A new international effort by astronomers is bringing sharper clarity to one of cosmology’s biggest questions—the rate at which the universe is expanding.
The expansion rate, known as the Hubble constant, has long been difficult to pin down despite increasingly precise observations. Data from NASA’s Hubble Space Telescope and the James Webb Space Telescope have improved accuracy, but different measurement methods continue to produce slightly varying results.
To address this, an international collaboration has developed a new framework that combines multiple measurement techniques into a single analysis. This approach reduces reliance on any one method and improves overall precision.
A key part of this process is the Cosmic distance ladder, which links different techniques used to measure distances across the universe. The new framework integrates various distance markers while accounting for their reliability, helping minimise uncertainties and deliver a more refined estimate.
The findings, published on April 10 in the journal Astronomy & Astrophysics, estimate the expansion rate of the nearby universe at around 73.5 kilometers per second per megaparsec. Previous estimates have typically ranged between 73 and 76 kilometers per second per megaparsec.
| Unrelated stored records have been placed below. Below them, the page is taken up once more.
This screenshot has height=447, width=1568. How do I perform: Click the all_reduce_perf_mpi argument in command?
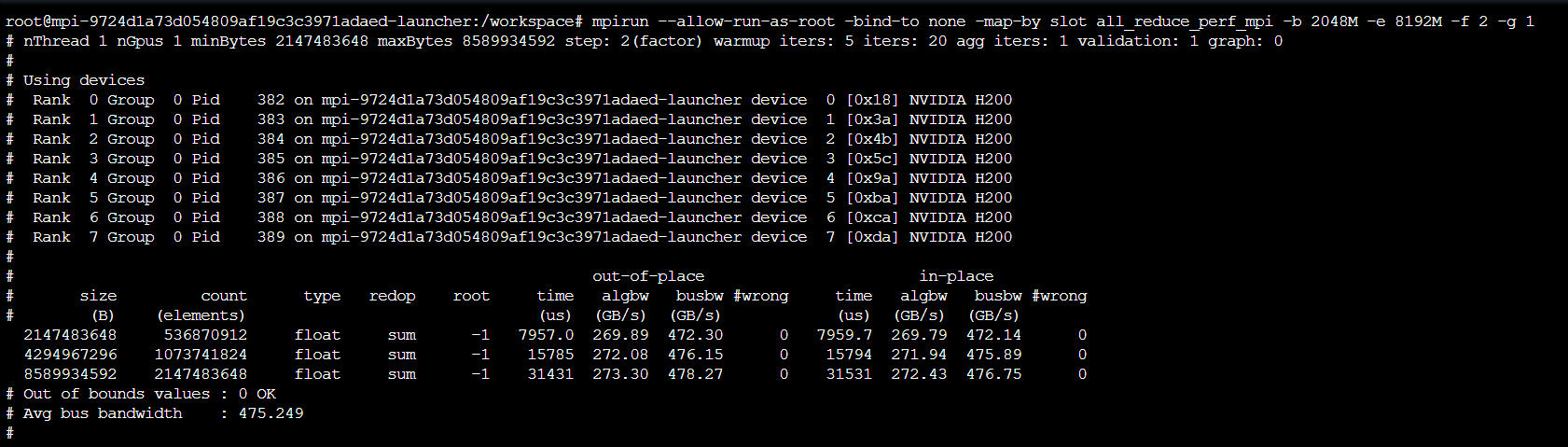coord(1185,21)
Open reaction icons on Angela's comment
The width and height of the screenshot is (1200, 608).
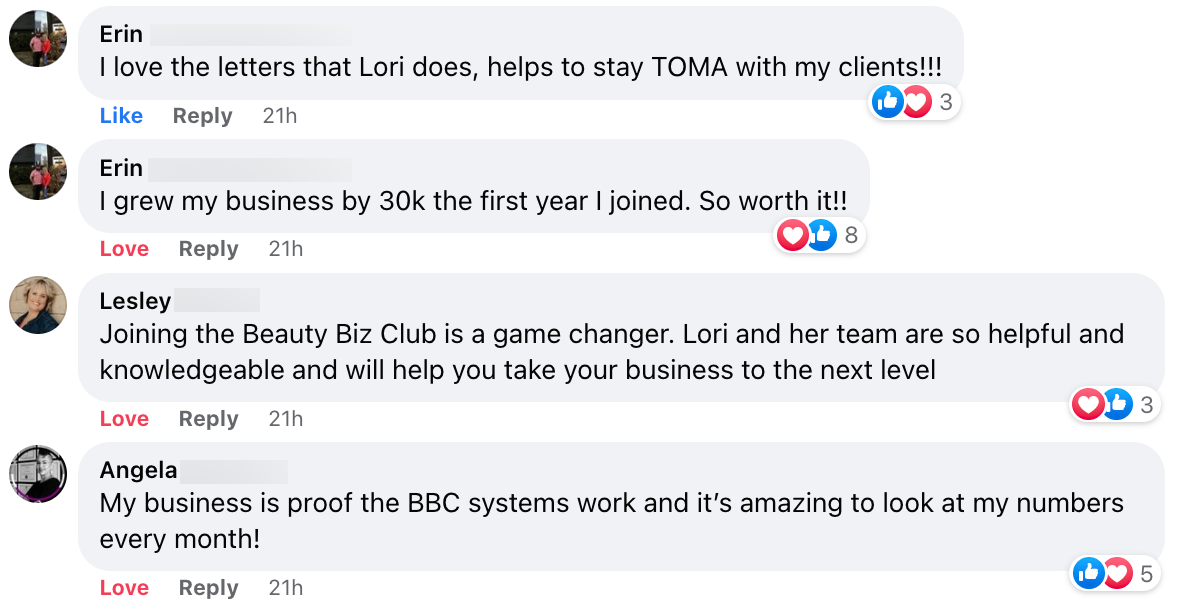[1102, 573]
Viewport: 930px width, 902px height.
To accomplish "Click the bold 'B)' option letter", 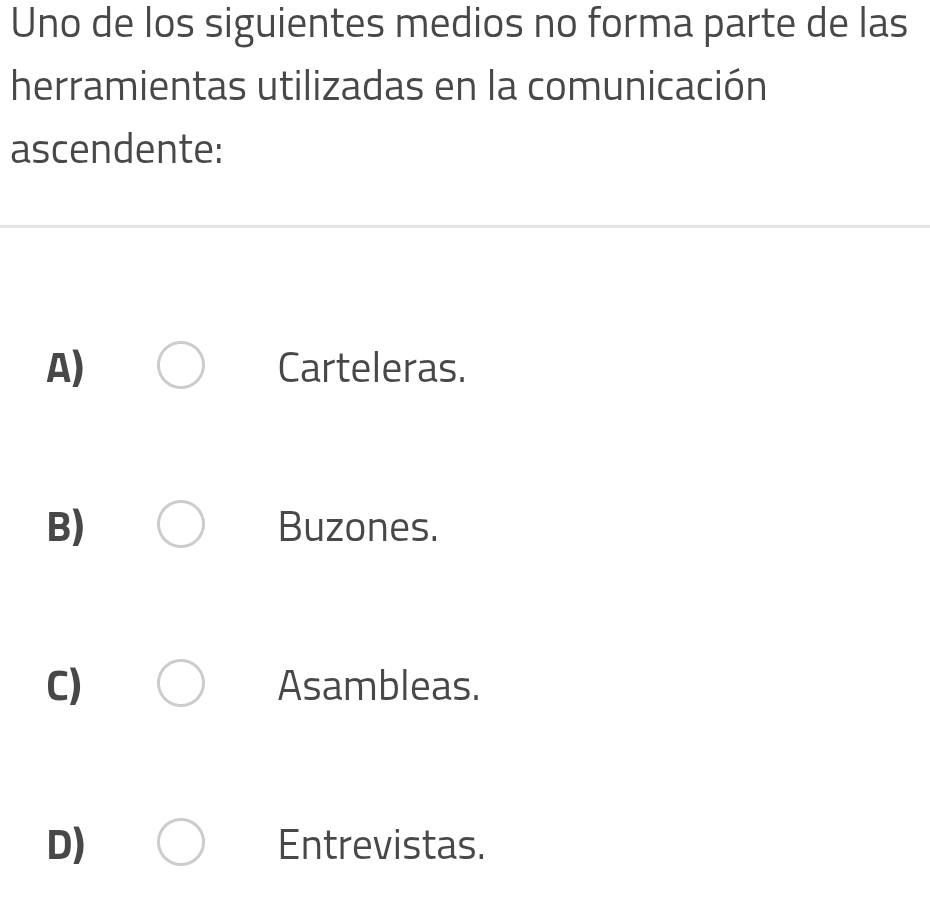I will (66, 527).
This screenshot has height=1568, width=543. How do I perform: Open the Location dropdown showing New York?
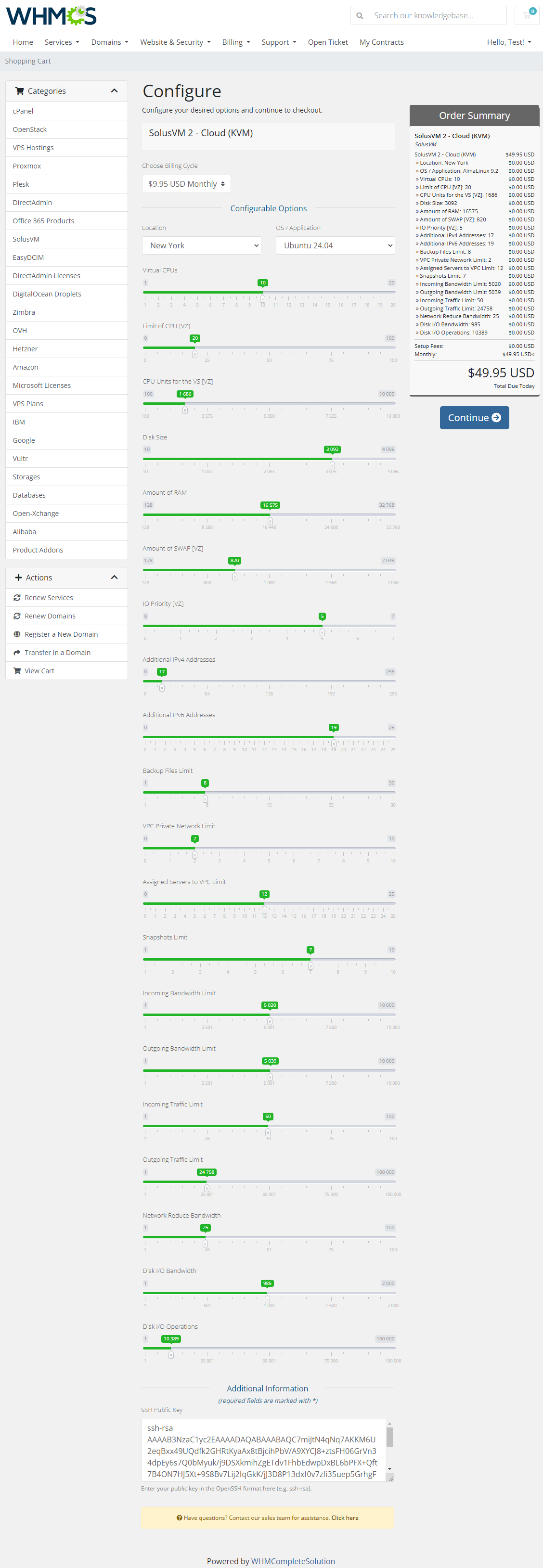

“The power of this work is that it doesn’t depend on any single method,” said Adam Riess of Johns Hopkins University and the Space Telescope Science Institute. “When multiple, independent measurements all point to the same answer, it strengthens the case that we’re seeing a real feature of the universe, not a flaw in one technique. Right now, those measurements suggest the universe today is expanding faster than we would expect based on how it looked shortly after the big bang.”
This ongoing mismatch between measurements of the early universe and the present-day expansion rate is known as the Hubble tension.
Looking ahead, NASA plans to further investigate this mystery with the launch of the Nancy Grace Roman Space Telescope, expected as early as this fall. The mission is set to provide extensive new data to refine distance measurements and help resolve one of the most persistent puzzles in modern cosmology.